### GIVEN REQUEST 1
From the rows below, pull out the stretch from the line that contains "The width and height of the screenshot is (900, 768)." through the line that contains "tap(21, 591)", and reproduce those lines unchanged.

### ARTICLE
Digging into Aldiss’s Earthworks and Smithson’s “Earthworks”

The death last year of Brian Aldiss, the well-known British science fiction author, undoubtedly provoked a spike in sales to aficionados of dystopian weirdness.1 But to his crossover art world fans, and even more so, to Robert Smithson’s, Aldiss’s departure revives the ambiguities of the relation of the title of his Earthworks novel to the name and associations of first generation land art, Earthworks. Our global almanac, Wikipedia, cites Gilles Tiberghien’s Land Art (1995) as its source of the conventional story: “In 1967, the artist Robert Smithson took a copy of Earthworks with him on a trip” to Passaic, New Jersey, and “reused the title to describe some of his works, based on natural materials like earth and rocks, and infused with his ideas about entropy.”2 Yes. But also, no. Wikipedia provides a cleanly logical account, but like any simplified summary, omits the fascinating rhythms and illuminating details.

Smithson provided his own version of initiating his relation to Aldiss’s Earthworks when he recounted that he “bought a copy . . . of the Signet paperback” at the Port Authority Building before embarking on a bus to what three months later in Artforum, December 1967, became his essay “A Tour of The Monuments of Passaic, New Jersey.”3 Aldiss’s story of the earth’s continents as largely uninhabitable deserts is set in the twenty-second century, a projection that now appears optimistic. Most of the remaining earth dwellers live bleak lives above dunes on platform cities dominated by authoritarian automatons. It is narrated by Knowle Noland, a man who knows no land, sentenced to endlessly crossing seas on a tanker gathering sand from abandoned “dumps like the Skeleton Coast” and transporting it to remaining civilized ports (Aldiss mentions Liverpool, the then-hip birthplace of the Beatles). There the sand will be turned into arable soil “good enough at least to raise vegetables fit to feed beef animals on,” a desperate act countering ecological devastation.4

But six months before Smithson’s published account of purchasing Aldiss’s Earthworks at the bus terminal, he himself had used the title’s term in “Towards the Development of an Air Terminal Site,” in the June 1967 Artforum: “The boring, like other ‘earth works’ is becoming more and more important to artists: Pavements, holes, trenches, mounds, heaps, paths, ditches, roads, terraces, etc., all have an esthetic potential.”5 As his account of his Saturday afternoon excursion to Passaic initially appears documentary, the attentive reader of Smithson might wonder why he didn’t express surprise at the coincidence between the title of that science fiction novel he apparently encountered on a rack of cheap paperbacks and his own prior use of the nomenclature in Artforum when declaring that the activity of making “earth works” was “becoming more and more important to artists.” This lacuna is one of several signs that Smithson’s essay is not the strictly factual chronicle that so many who have written of it or used it to follow his footsteps in Passaic have taken it as, but a hybrid realist/fantastical narrative.

### GIVEN REQUEST 2
Answer these questions from the article on Aldiss's Earthworks and Smithson:
(a) In which century is Aldiss's Earthworks set?
(b) Where did Smithson say he bought his copy of the Signet paperback?
(c) In which June 1967 Artforum essay did Smithson use the term "earth works"?

### RECORDS SUPPLIED
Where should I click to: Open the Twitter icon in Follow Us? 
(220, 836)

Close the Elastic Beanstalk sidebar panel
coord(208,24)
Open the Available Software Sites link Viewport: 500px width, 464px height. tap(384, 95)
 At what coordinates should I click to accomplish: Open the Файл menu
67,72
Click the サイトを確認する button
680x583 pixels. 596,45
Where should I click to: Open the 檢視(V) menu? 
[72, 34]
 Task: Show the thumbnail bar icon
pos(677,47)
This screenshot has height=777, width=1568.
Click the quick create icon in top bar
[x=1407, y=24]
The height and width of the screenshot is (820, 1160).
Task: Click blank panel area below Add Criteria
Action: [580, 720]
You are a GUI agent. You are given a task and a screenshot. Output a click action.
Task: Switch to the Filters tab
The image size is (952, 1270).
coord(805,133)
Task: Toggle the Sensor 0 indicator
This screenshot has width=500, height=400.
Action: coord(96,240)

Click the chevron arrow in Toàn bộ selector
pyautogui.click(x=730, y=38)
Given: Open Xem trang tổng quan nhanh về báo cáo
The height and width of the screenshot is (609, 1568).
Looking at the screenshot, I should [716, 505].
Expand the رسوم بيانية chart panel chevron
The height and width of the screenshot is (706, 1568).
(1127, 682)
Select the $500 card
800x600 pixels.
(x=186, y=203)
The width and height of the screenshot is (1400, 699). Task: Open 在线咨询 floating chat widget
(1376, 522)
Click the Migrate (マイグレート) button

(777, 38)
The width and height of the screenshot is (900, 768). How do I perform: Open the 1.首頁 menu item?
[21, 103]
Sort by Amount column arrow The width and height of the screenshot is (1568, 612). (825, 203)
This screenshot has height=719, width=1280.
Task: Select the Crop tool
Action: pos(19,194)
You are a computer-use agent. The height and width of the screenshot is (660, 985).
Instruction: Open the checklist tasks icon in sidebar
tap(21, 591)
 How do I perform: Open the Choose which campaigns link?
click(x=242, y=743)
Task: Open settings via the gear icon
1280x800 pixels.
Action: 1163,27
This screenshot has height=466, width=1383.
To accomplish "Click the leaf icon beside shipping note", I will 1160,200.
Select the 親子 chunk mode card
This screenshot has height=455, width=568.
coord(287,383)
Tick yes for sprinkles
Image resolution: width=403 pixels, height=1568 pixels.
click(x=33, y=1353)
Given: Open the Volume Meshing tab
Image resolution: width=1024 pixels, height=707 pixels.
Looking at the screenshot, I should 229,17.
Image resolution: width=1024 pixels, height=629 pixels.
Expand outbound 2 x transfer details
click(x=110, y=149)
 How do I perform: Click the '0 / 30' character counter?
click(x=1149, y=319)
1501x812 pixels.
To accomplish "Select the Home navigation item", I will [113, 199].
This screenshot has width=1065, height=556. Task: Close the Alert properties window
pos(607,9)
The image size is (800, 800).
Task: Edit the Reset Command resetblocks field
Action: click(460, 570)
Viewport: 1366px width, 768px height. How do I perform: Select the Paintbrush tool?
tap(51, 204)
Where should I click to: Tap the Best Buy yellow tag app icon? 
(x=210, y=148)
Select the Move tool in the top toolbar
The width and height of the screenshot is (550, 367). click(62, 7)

### WORKED SOLUTION 1
The width and height of the screenshot is (900, 768). How do I perform: Open the 1.首頁 menu item?
[21, 103]
Sort by Amount column arrow The width and height of the screenshot is (1568, 612). (825, 203)
This screenshot has height=719, width=1280.
Task: Select the Crop tool
Action: pos(19,194)
You are a computer-use agent. The height and width of the screenshot is (660, 985).
Instruction: Open the checklist tasks icon in sidebar
tap(21, 591)

### WORKED SOLUTION 2
(a) The twenty-second century.
(b) At the Port Authority Building.
(c) "Towards the Development of an Air Terminal Site."